A cover letter is a piece of writing attached to your job application.
It gives you space to introduce yourself to the employer/human resources agent/hiring manager in a more personal light, provide context for your qualifications and professional experience, expand on your relevant skills, achievements and qualifications, and explain your motivation for joining the company.
But, not all cover letters are created equal; to stand out from the competition, your cover letter, just like your CV, has to be distinctive.
So, how do you write a unique cover letter that will make your hiring manager call you up minutes within receiving it? Read the lines below, and you’ll find out.
In the meantime, here are some surprising 2021 facts:
- According to a recent TopResume survey, the world’s largest resume-writing service, “recruiters admitted caring less about employment gaps, and more about cover letters and thank-you notes than before the COVID-19 crisis.”
- Amanda Augustine, the TopResume career expert, explained this result makes perfect sense as many job-seekers are now forced to apply for roles outside of their standard career path or field altogether.
- In her interview with CNBC Make It, Augustine explained that an excellently written cover letter could benefit workers by giving them a chance to explain a drastic career change during the pandemic, but make it practical and pleasant to read.
Effective cover letters: How to write them
Recruiters are busy people; you should anticipate that they’ll be reading lots of generic cover letters, especially if you’re applying to a lucrative position. So, grab their interest right away by following our guide.
This guide will show you:
- How to start a cover letter and write it better than your competitors.
- Cover letter writing tips to boost your chances of landing a job posting of your dreams.
- Actionable ideas on how to start and end your cover letter, plus how to fill out the middle part.

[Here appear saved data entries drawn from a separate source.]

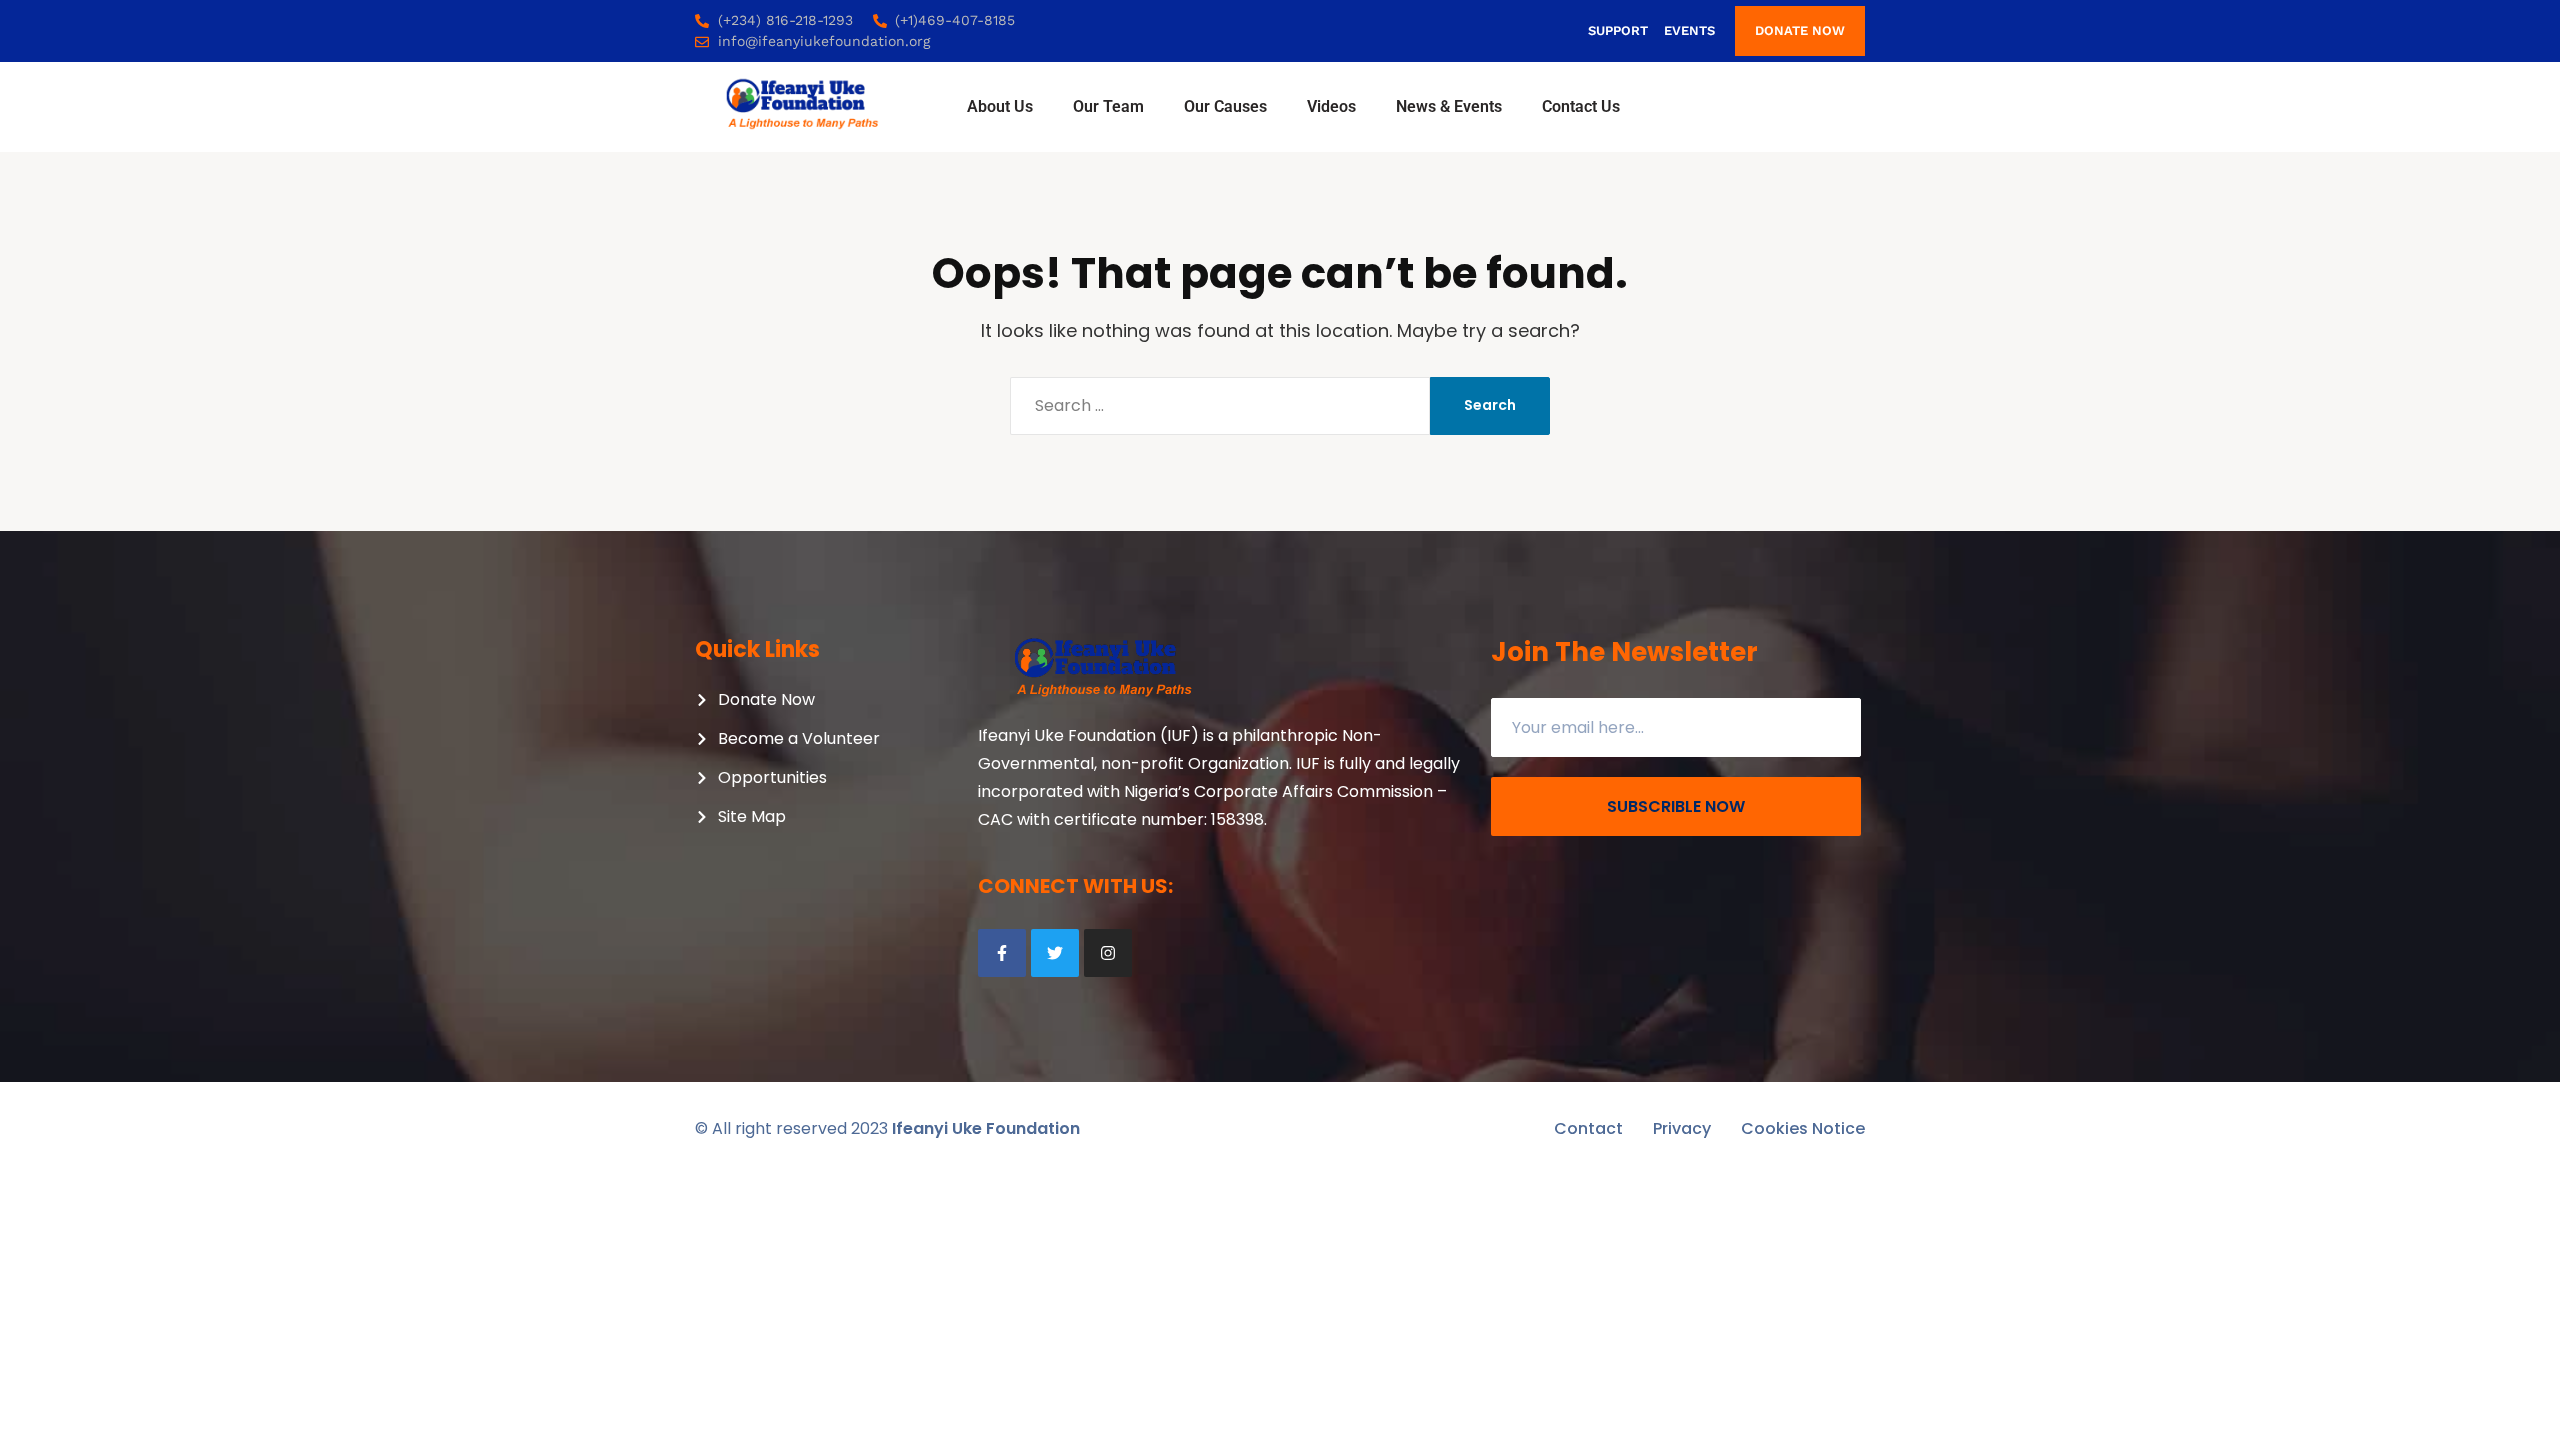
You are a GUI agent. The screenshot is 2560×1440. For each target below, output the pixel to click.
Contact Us (1581, 106)
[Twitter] (1055, 953)
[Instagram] (1108, 953)
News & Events (1449, 106)
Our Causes (1225, 106)
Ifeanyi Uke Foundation (986, 1128)
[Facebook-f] (1002, 953)
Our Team (1108, 106)
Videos (1331, 106)
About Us (1000, 106)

- The suitable templates to use for the body of your cover letter to get you more interviews.
Need help writing a cover letter? PandaDoc can help! With 167+ cover letter templates in its base, Panda shares templates with cover letters which will make your process much easier.
Just pick the template that agrees with your industry, and enjoy the beauty of effortless cover letter creation.

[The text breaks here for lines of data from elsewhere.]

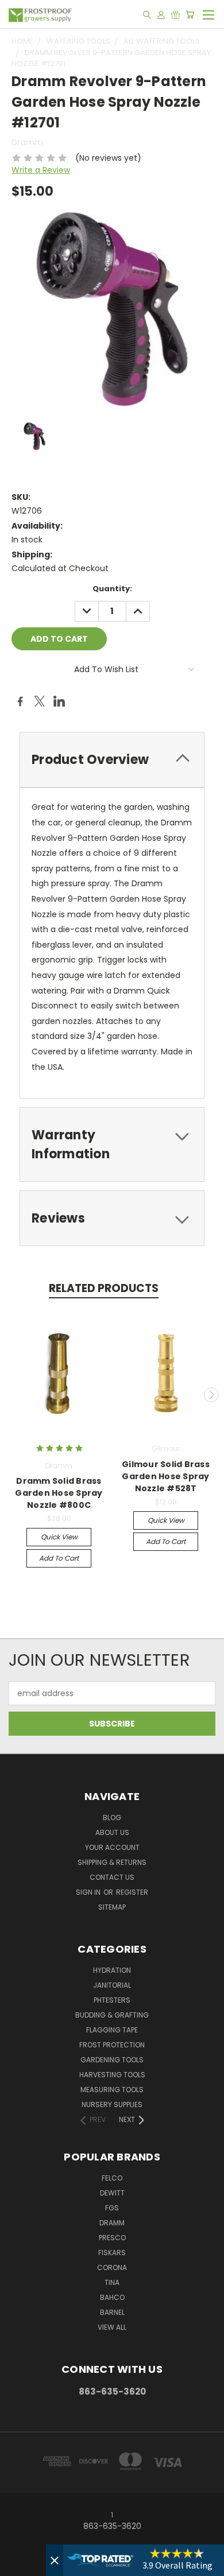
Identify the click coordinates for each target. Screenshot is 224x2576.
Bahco (112, 2297)
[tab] (112, 759)
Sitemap (112, 1907)
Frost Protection (112, 2045)
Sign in (89, 1892)
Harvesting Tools (112, 2075)
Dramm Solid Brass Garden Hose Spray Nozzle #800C (58, 1493)
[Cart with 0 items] (190, 14)
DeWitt (112, 2193)
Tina (112, 2282)
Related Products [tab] (104, 1288)
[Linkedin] (59, 701)
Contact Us (112, 1877)
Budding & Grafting (112, 2015)
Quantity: (112, 588)
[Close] (54, 2560)
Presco (112, 2238)
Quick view (59, 1537)
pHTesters (112, 2000)
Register (132, 1892)
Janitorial (112, 1985)
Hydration (112, 1970)
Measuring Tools (112, 2089)
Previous (13, 1394)
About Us (112, 1832)
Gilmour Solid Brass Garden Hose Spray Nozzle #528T (166, 1476)
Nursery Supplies (112, 2104)
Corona (112, 2267)
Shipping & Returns (112, 1862)
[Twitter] (39, 701)
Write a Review (40, 170)
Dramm (112, 2223)
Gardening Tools (112, 2060)
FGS (112, 2208)
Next (211, 1394)
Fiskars (112, 2252)
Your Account (112, 1847)
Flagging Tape (112, 2030)
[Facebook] (20, 701)
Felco (112, 2178)
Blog (112, 1817)
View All (112, 2327)
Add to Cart (59, 1558)
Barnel (112, 2312)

Letter to apply for a job: Steps to follow
A perfect cover letter has several steps you want to follow.
Step 1. Start with a professional header
Every professional cover letter header should include the following:
- Your full name
- Your phone number
- Your email address
- The date
- The hiring manager’s name and professional title
- The company name and its address
Facultatively, you can add:
- Your professional title
- Your home address
- Your city of residence
- Your social media accounts (applicable for LinkedIn and Twitter only)
- Links to your professional websites Although recent years have adapted to a more casual tone and formatting in writing cover letters, that doesn’t mean abandoning its initial, professional intention.
In that sense:
- Send your cover letter from a respectful address; email@example.com or firstname.lastname@example.org won’t work.
- Use an email address from a recognized provider — either Gmail or your domain if you have one.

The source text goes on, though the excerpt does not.